▶ Document section
BEGIN
This document describes the design and approach for creating a Docker container that runs the kernel indexer script to index kernel repositories and generate JSON files for consumption by the web server.

Architecture

Components

  1. Kernel Indexer Container (this design)

    • Runs the kernel_indexer bash script
    • Indexes kernels from the repository
    • Generates collated_manifests.json and package_index.json
    • Designed to run as a Kubernetes CronJob

  2. Web Server Container (existing)

    • Reads the generated JSON files
    • Serves them via REST API
    • Runs continuously

Data Flow

Kernel Repository (/sw/icrn/jupyter/icrn_ncsa_resources/Kernels)
    ↓ (read-write mount)
Kernel Indexer Container (CronJob)
    ↓
    ├─→ Index all kernels
    │   └─→ Writes package_manifest.json to each kernel directory
    │       (e.g., R/kernel_name/version/package_manifest.json)
    └─→ Collate results
        └─→ Writes to kernel repo root:
            ├─→ collated_manifests.json
            └─→ package_index.json
    ↓
Kernel Repository (updated with manifests and collated files)
END
▶ Dataset section
BEGIN
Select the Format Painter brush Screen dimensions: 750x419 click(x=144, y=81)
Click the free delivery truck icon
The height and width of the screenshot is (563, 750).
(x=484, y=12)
END
▶ Work instructions
1. In the kernel indexer design above, copy everything from "Kernel Repository (/sw/icrn/jupyter/icrn_ncsa_resources/Kernels)" down to "and collated files)".
2. According to the kernel indexer design above, how is the Kernel Indexer Container designed to run?

▶ Answers given
1.
Kernel Repository (/sw/icrn/jupyter/icrn_ncsa_resources/Kernels)
    ↓ (read-write mount)
Kernel Indexer Container (CronJob)
    ↓
    ├─→ Index all kernels
    │   └─→ Writes package_manifest.json to each kernel directory
    │       (e.g., R/kernel_name/version/package_manifest.json)
    └─→ Collate results
        └─→ Writes to kernel repo root:
            ├─→ collated_manifests.json
            └─→ package_index.json
    ↓
Kernel Repository (updated with manifests and collated files)

2. As a Kubernetes CronJob.